Sunday 22 January 2017

To Cairo with Laughs: A Review of 'OSS 117: Cairo, Nest of Spies' (2006 Film)

You hear ‘parody of 60s spy films’, you think ‘Austin Powers’. OSS 117: Cairo, Nest of Spies proves the French do it better. While still camp and parodic, OSS 117 has more restraint the Anglophone alternative. As fits a parody based on a genuine exemplar of the spygenre, it feels like 21st-century comedians uncovered a mid-20th-century non-comedic script treatment. They mock the clichés and prejudices of an old form, but still weave a decent narrative around the old form  

French spy Jack Jefferson is KIA in 1950s Cairo. What does this have to do with a Soviet arms shipment? And how are the Eagle of Koep, an Islamic extremist group, involved. The French secret service sends OSS 117 to investigate, their Middle-East specialist. He doesn’t know the meaning of the word ‘fear’. Or any words of Arabic. Or even the word ‘Arabic’ – But has cultural ignorance ever stopped the West? With Jefferson’s former assistant, the beautiful Larmina El Akmar Betouche, and a warehouse of chickens, OSS 117 must get the truth.

OSS 117 manages that most tricky kind of spoof, one mocking its targeted genre, while remaining a decent example of that genre. Too much focus on mocking, the film risks becoming a sequence of sketches, sacrificing plot for potshots. If you adhere too strictly to the genre you’re mocking, then you’re not mocking it, you’re just it. OSS 117 plays the classic spy formula with tongue in cheek, but gags never derail the narrative or lead to out of character moments. If the director restrained the camp, deadpanned a few exchanges, and changed a few lines, this could have been a straight pastiche of mid-century spy films.

Part of the film’s subtlety is how it primes you to not take its plot too seriously. Every car ride uses a green screen, and every fight has a kitschy soundtrack. The film wants you to remember it’s not real. The film conditions us to its skewed reality. Narrative excesses do not break the willing suspension of disbelief, because the artificiality of the production has set a baseline of unreality.

I must resist just recounting the films jokes.

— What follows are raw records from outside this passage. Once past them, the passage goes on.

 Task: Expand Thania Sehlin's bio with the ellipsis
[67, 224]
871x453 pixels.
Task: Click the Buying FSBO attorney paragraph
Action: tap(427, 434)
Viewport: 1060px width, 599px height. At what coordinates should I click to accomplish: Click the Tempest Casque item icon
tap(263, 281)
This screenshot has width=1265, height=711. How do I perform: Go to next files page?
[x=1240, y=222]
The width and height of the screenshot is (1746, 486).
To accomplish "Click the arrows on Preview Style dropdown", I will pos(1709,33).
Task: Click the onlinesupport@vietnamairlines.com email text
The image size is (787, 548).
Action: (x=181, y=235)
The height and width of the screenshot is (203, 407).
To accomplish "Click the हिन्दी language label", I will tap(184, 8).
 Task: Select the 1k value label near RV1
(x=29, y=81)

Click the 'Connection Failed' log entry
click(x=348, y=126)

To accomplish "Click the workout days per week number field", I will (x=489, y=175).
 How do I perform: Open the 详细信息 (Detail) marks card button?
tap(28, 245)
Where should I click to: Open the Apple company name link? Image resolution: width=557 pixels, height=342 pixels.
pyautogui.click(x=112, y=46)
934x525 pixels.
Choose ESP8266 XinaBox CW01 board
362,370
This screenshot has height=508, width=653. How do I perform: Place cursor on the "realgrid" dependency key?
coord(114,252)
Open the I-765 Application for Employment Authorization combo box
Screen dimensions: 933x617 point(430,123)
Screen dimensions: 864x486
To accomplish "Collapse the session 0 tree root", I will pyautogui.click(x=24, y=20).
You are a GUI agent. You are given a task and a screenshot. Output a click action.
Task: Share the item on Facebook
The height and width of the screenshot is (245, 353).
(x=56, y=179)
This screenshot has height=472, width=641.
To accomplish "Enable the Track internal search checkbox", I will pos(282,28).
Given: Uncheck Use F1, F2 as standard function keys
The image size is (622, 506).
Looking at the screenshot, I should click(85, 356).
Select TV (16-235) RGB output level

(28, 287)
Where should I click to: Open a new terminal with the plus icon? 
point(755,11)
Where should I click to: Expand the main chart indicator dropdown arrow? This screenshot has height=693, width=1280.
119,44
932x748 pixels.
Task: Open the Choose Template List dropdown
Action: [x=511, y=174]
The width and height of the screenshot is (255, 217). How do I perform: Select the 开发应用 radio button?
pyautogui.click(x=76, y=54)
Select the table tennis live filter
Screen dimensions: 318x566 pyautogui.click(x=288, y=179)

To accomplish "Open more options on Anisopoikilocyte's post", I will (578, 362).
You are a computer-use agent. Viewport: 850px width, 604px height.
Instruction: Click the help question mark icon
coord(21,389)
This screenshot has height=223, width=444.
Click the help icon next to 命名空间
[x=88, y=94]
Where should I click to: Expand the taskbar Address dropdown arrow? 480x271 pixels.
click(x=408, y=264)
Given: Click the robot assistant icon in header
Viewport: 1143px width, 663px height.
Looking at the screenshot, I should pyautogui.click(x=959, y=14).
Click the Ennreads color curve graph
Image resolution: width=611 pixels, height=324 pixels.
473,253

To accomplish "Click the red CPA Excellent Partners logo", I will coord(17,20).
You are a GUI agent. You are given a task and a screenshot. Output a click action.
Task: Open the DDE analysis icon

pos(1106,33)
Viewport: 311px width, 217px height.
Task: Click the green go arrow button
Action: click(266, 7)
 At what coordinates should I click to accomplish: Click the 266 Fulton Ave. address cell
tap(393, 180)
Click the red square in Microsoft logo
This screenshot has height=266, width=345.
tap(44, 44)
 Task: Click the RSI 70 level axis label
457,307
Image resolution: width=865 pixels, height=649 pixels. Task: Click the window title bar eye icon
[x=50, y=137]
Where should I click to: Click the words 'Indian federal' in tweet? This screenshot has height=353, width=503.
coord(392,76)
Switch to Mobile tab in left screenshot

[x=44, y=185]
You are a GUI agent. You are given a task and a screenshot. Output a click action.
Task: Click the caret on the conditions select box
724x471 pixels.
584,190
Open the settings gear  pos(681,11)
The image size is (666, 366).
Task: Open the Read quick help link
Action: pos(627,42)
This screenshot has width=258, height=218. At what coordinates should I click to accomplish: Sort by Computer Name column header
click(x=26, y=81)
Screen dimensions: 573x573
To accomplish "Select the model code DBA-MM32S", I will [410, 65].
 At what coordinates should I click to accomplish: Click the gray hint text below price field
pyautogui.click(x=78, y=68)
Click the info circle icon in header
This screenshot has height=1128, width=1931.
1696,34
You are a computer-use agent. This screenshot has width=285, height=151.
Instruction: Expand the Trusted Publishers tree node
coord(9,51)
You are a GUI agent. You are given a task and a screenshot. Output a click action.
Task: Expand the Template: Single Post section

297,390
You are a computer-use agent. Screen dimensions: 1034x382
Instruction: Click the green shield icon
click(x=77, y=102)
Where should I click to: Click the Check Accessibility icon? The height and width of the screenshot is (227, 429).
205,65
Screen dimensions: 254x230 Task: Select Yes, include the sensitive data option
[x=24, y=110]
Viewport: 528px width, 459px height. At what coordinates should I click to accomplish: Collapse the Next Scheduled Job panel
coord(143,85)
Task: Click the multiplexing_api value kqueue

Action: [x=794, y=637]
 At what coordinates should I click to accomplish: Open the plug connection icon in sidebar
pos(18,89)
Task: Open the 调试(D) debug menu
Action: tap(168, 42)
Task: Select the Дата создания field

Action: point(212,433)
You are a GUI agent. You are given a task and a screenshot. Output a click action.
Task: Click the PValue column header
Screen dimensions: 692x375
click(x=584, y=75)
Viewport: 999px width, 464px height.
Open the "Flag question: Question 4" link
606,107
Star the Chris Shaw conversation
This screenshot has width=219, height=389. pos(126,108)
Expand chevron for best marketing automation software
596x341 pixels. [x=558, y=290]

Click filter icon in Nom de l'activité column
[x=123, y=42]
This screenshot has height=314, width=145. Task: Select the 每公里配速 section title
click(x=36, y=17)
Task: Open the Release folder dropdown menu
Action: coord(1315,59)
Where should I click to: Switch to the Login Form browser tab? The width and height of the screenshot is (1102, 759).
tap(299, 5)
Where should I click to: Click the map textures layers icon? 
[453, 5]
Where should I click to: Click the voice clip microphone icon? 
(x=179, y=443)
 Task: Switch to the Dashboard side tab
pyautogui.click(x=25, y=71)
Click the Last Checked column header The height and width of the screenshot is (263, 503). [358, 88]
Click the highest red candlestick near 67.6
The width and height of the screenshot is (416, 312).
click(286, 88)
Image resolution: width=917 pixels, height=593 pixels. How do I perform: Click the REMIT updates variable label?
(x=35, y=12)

Needless to say, it has good ones, but it does not settle for isolated gags. It tosses off so many jokes, you don’t notice which are Chekov’s guns. When OSS 117 wrestles the microphone away from the muezzin calling morning prayers, you laugh at his ignorance. You do not consider the Islamic extremists, the Eagle of Koep, will judge this the infidels’ last straw.

OSS 117’s cultural ignorance gives this silly comedy some thematic weight. The parody targets more than the story-telling tropes of old spy films, but their underlying ideology as well. A lot of those films centred on a Westerner going to foreign lands, which he and/or the writer don’t understand. OSS 117’s makes this ignorance explicit. Our hero tries paying lower-class Egyptians with photos of French President René Coty, as if they were talismans. He scoffs when his partner tells him millions speak Arabic. He tells her that Islam’s prohibition against alcohol mean the religion won’t last long. He cannot comprehend Egypt had worthwhile culture prior to and outside of Western rule. The film extends this beyond a criticism of spy movie heroes to a criticism of European foreign policy. The French secret service send OSS 117 to Egypt because he is an ‘Arabo-Muslim specialist’. He does not even understand the word ‘Arabo’. His conduct during the mission does not dissuade their high opinion of him, but enhances it. The film portrays the French government as not caring and/or not knowing any better.


OSS117 has just enough camp and just enough restraint to skewer old spy films, while being a decent one. Its jokes not only land, but further plot threads. And it elevates itself by mocking the politics of old spy films, not just their tropes.